▶ [Exercise objective]: Go through the records below line by line, counting those that contain the word "click"; answer with the count only.

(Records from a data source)
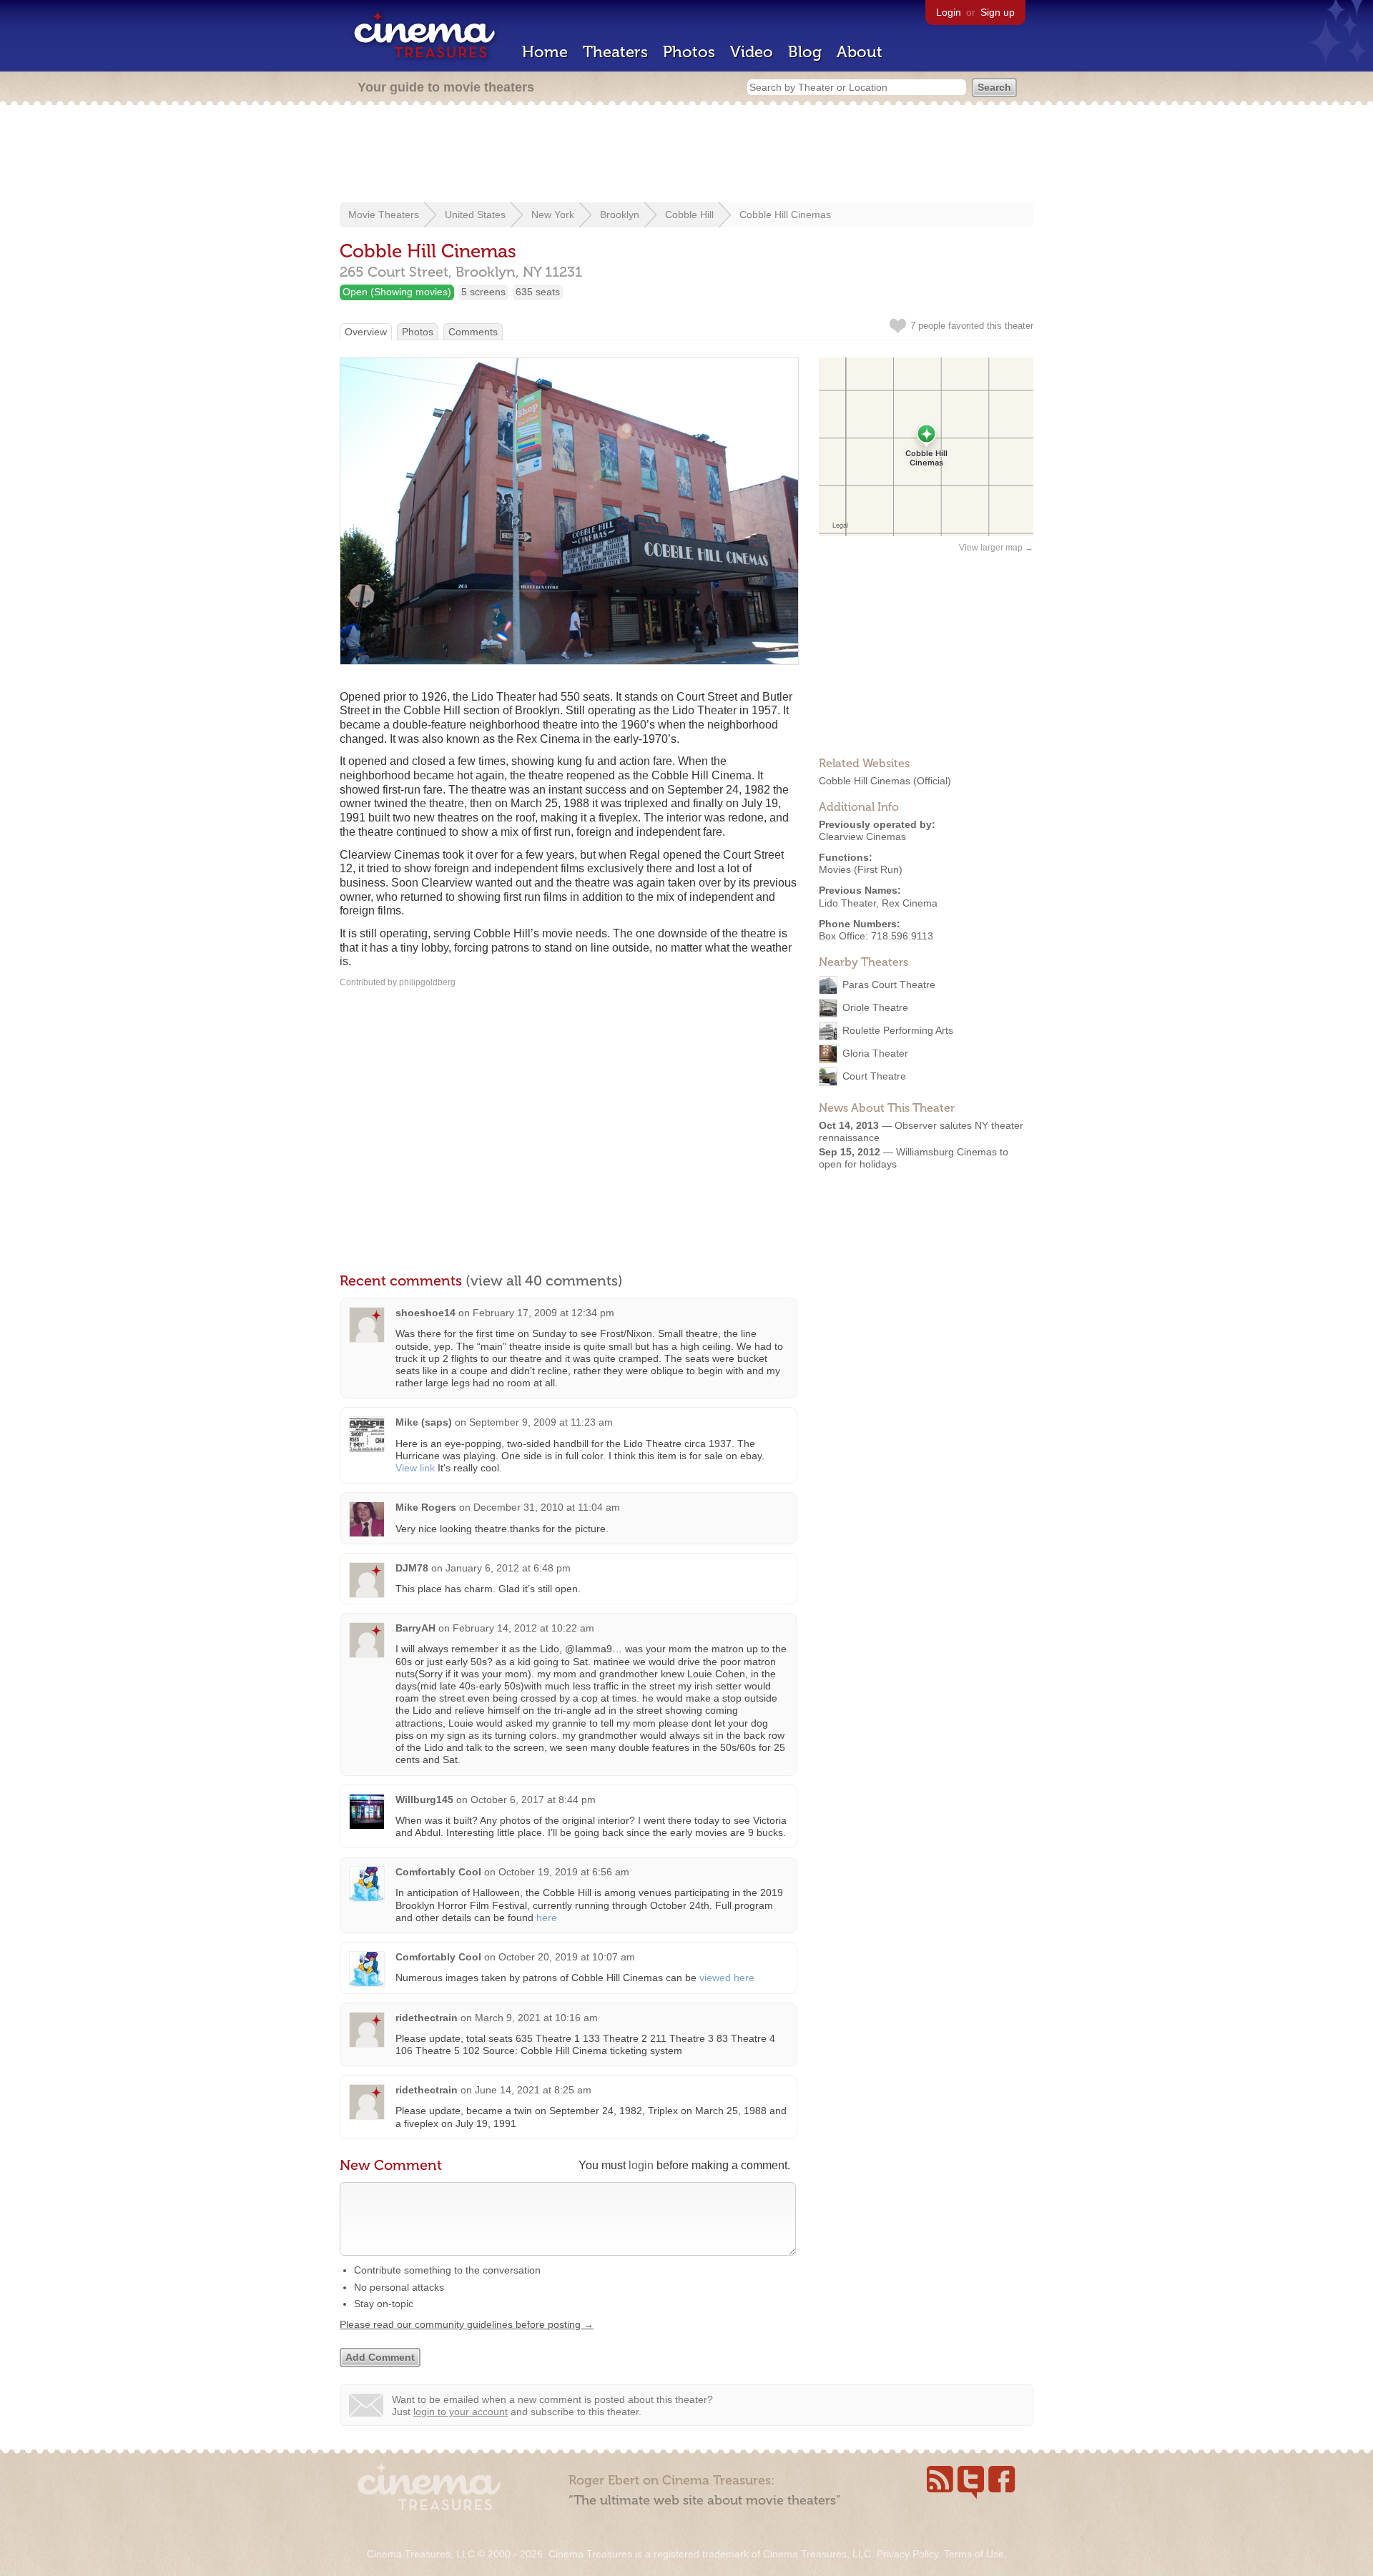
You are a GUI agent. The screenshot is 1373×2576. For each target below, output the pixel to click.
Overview (366, 331)
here (546, 1917)
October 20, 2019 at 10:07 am (566, 1957)
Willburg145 (424, 1799)
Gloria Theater (875, 1053)
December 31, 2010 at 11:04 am (546, 1507)
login (641, 2165)
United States (475, 214)
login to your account (460, 2411)
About (859, 51)
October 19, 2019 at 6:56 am (563, 1871)
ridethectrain (426, 2017)
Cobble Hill (689, 214)
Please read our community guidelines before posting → (467, 2324)
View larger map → (996, 548)
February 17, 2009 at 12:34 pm (543, 1312)
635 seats (538, 291)
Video (751, 51)
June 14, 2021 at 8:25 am (533, 2090)
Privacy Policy (907, 2554)
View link (415, 1468)
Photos (689, 51)
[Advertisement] (686, 155)
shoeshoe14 (425, 1312)
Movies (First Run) (860, 869)
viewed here (726, 1977)
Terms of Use (974, 2554)
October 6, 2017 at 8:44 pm (533, 1799)
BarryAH (415, 1628)
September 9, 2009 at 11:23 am (541, 1422)
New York (552, 214)
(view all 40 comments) (544, 1280)
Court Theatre (874, 1076)
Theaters (615, 51)
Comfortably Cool (438, 1871)
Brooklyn (619, 214)
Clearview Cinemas (862, 836)
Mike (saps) (423, 1422)
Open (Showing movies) (397, 291)
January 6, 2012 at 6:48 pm (508, 1568)
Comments (473, 331)
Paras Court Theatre (888, 984)
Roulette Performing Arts (897, 1030)
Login (948, 12)
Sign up (997, 12)
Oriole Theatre (875, 1007)
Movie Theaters (383, 214)
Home (545, 51)
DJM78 (411, 1568)
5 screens (483, 291)
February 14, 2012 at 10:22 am (523, 1628)
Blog (805, 51)
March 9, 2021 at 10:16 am (536, 2017)
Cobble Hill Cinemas (785, 214)
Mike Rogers (425, 1507)
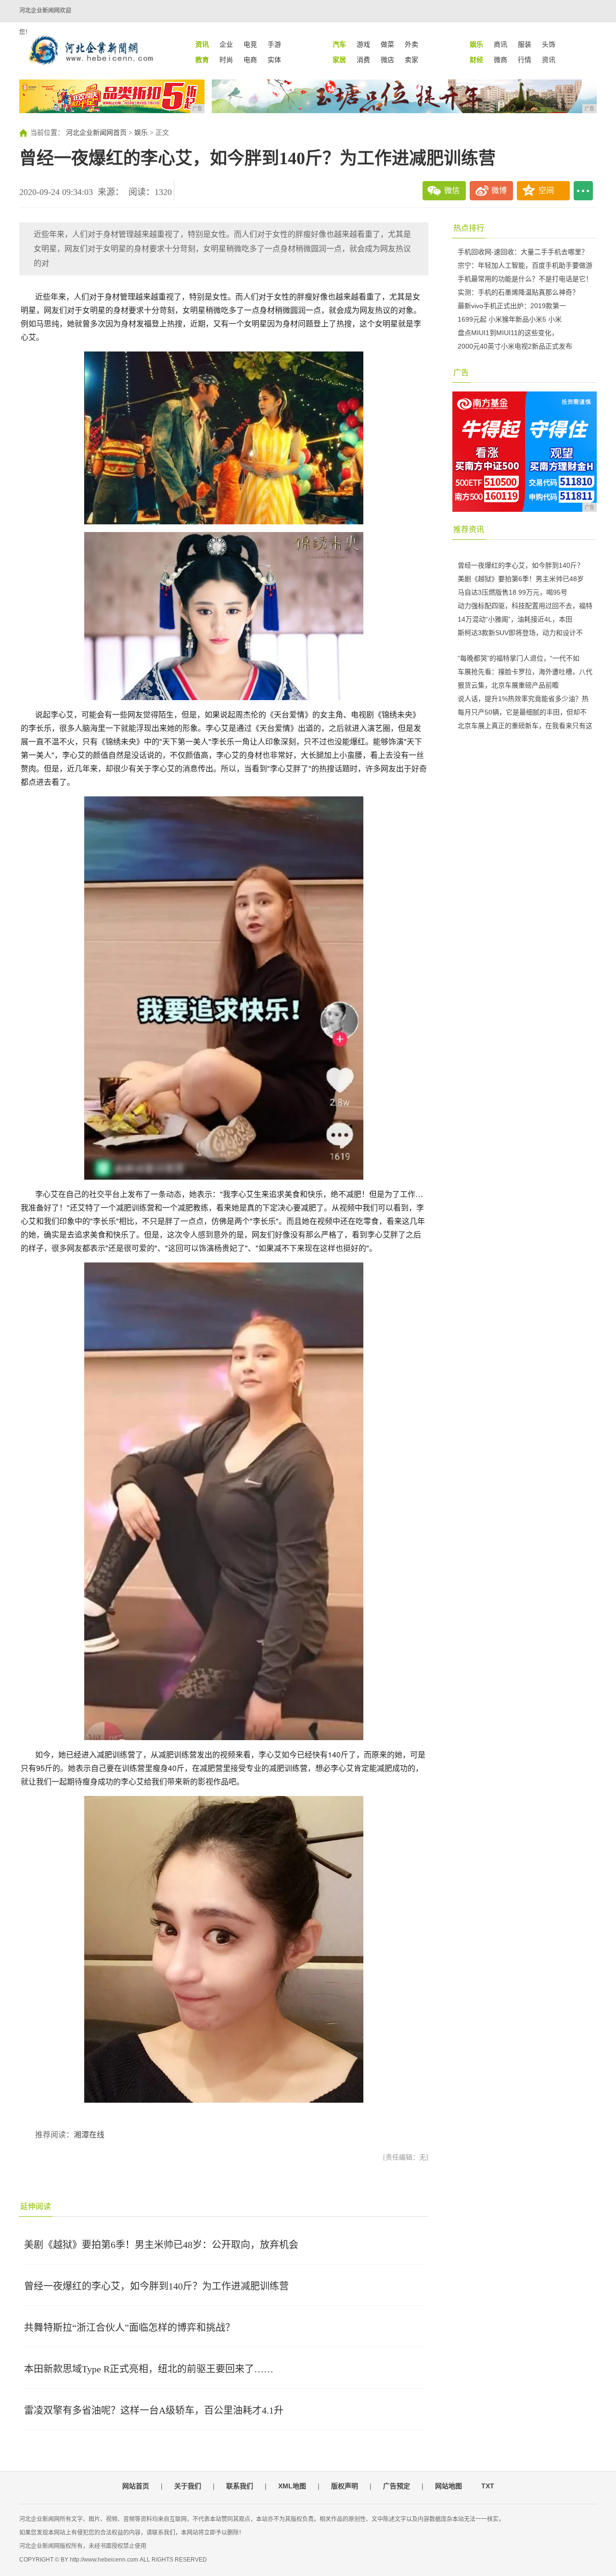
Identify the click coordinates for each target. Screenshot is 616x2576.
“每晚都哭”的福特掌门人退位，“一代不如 (518, 658)
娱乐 (141, 132)
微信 (452, 190)
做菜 (387, 44)
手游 (274, 44)
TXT (487, 2486)
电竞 (250, 44)
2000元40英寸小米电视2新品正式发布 (515, 346)
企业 (226, 44)
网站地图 (448, 2486)
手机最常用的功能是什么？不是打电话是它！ (525, 279)
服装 (524, 44)
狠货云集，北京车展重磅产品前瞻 (508, 685)
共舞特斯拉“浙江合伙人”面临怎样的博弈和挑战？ (129, 2327)
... (583, 190)
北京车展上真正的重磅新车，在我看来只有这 (525, 725)
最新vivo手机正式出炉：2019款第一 (512, 306)
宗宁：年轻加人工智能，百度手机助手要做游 (525, 265)
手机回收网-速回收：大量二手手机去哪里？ (523, 252)
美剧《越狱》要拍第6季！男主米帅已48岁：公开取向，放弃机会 (161, 2244)
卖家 (411, 60)
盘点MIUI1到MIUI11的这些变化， (508, 333)
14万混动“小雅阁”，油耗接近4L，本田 (515, 619)
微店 (387, 60)
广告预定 (396, 2486)
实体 (274, 60)
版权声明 (344, 2486)
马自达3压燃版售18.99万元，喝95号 (512, 592)
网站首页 (135, 2486)
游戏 (363, 44)
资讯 (548, 60)
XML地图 (292, 2486)
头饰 (548, 44)
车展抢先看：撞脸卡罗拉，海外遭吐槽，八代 (525, 672)
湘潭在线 (89, 2135)
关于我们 (187, 2486)
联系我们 (239, 2486)
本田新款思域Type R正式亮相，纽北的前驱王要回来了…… (148, 2369)
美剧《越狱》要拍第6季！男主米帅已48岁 (521, 579)
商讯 (500, 44)
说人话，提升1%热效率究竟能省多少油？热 (523, 699)
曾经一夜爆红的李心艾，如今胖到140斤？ (521, 565)
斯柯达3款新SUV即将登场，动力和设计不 (520, 633)
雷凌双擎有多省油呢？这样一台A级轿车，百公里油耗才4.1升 (153, 2410)
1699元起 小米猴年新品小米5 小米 (510, 319)
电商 (250, 60)
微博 (499, 190)
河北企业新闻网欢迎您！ (45, 21)
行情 (524, 60)
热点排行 (468, 228)
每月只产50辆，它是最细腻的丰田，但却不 (522, 712)
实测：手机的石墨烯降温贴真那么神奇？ (518, 292)
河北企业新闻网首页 (96, 132)
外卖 (411, 44)
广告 (461, 372)
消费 (363, 60)
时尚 (226, 60)
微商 (500, 60)
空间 (546, 190)
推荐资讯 (468, 529)
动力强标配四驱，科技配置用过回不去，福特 (525, 606)
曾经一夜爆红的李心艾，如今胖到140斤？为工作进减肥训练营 (156, 2286)
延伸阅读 (35, 2206)
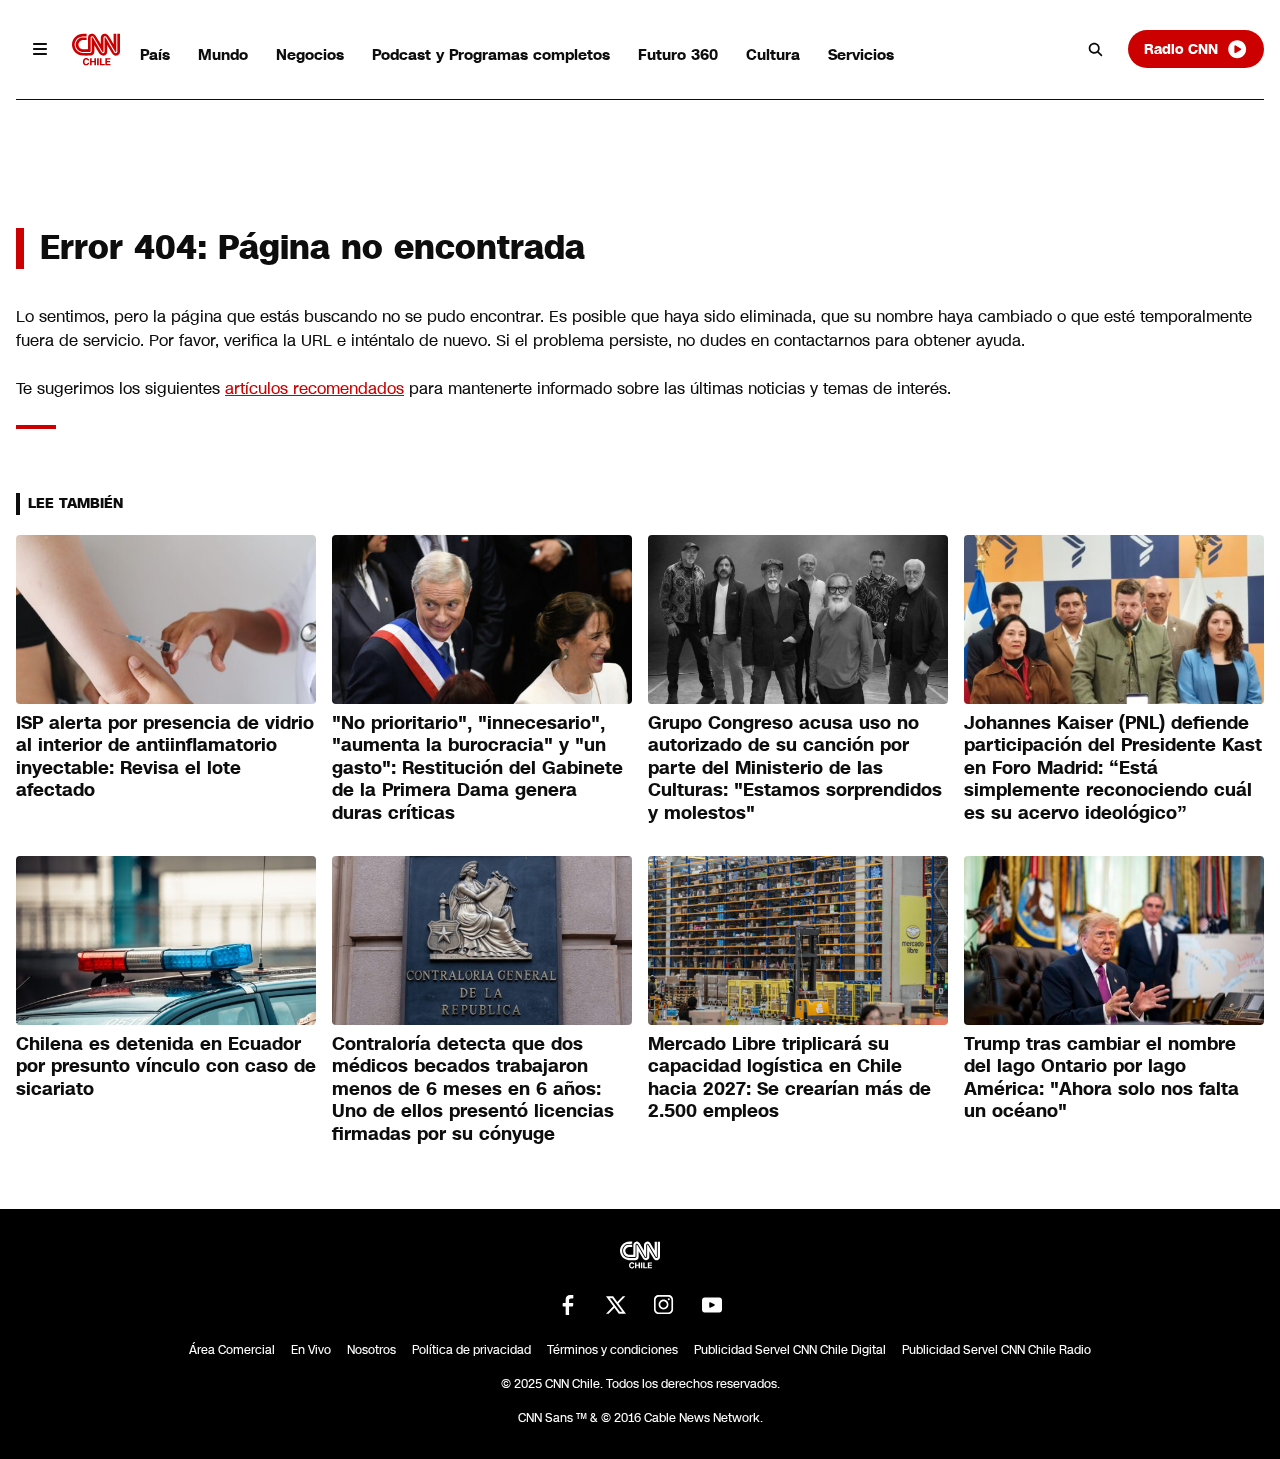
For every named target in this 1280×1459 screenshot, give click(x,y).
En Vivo (311, 1350)
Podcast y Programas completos (491, 54)
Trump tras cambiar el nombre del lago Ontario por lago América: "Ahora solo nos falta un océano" (1101, 1078)
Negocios (310, 54)
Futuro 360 (678, 54)
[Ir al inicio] (96, 49)
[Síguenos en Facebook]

▶ [Task result]: 3